Asigint si presenta come specialista in soluzioni tecnologiche per la cybersecurity. La società comasca è ora sotto i riflettori per questa attività. Le ragioni dietro la creazione del clone rimangono un mistero.

L'azienda comasca è accusata di aver creato una versione falsa. L'annuncio è stato fatto da Meta. La società di **Cantù** è sotto indagine. L'accusa è di aver sviluppato uno spyware.

Distribuzione del clone a circa 200 utenti

Il presunto clone dell'app di messaggistica è stato distribuito a circa 200 utenti. La distribuzione è avvenuta tramite canali non ufficiali. Non sono stati utilizzati store come il Play Store o l'Apple Store.

Numeri così limitati suggeriscono attività investigative. Lo afferma **Zanero**, esperto di Cybersecurity. Il malware era destinato a un target specifico. Non si tratterebbe di un'app creata per scopi criminali generici.

Si presume un'autorizzazione da parte delle autorità competenti. La reazione di Meta è comprensibile. Vedono la diffusione di un'app simile alla loro.

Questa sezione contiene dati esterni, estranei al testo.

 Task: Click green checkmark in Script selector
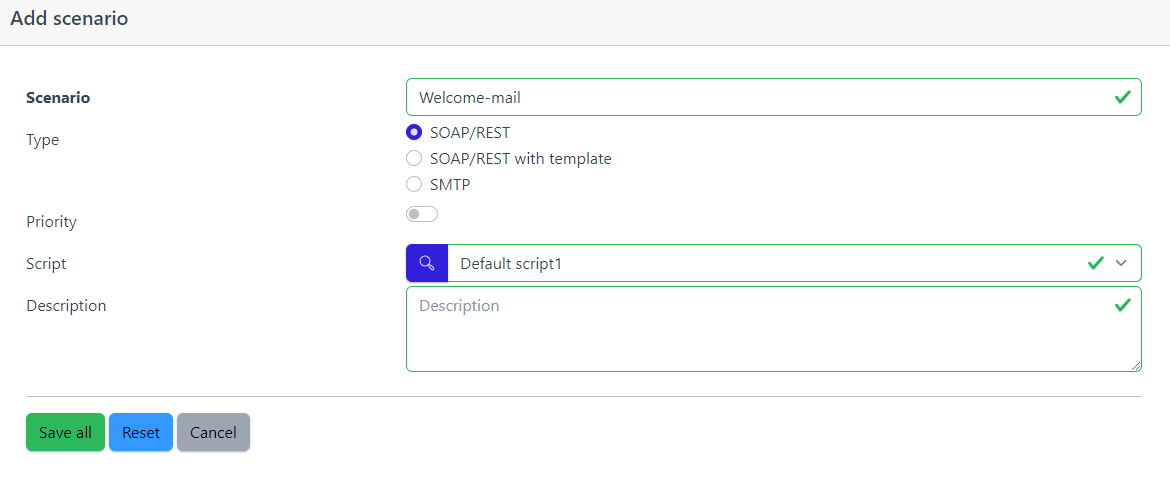click(1095, 263)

Tentativo di social engineering mirato

La scoperta del clone potrebbe essere avvenuta casualmente. Un utente potrebbe aver dubitato dell'autenticità dell'app. Oppure, controlli sui distributori di app hanno individuato cloni non ufficiali.

**Meta** ha chiarito che non si è trattato di una vulnerabilità di WhatsApp. È stato un tentativo di 'social engineering' mirato. L'obiettivo era indurre gli utenti a installare un software dannoso. Questo software imitava WhatsApp per accedere ai dispositivi.

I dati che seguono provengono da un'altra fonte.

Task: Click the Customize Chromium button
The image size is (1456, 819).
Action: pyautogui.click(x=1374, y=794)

Le azioni di questo tipo sfruttano lo stato emotivo degli utenti. Vengono inviati messaggi o email che richiedono azioni urgenti. È fondamentale verificare sempre il mittente. Bisogna evitare di cliccare su link sospetti.

Per le app, il consiglio è di scaricarle solo dagli store ufficiali. Questo riduce il rischio di installare software dannoso. La sicurezza digitale richiede attenzione costante.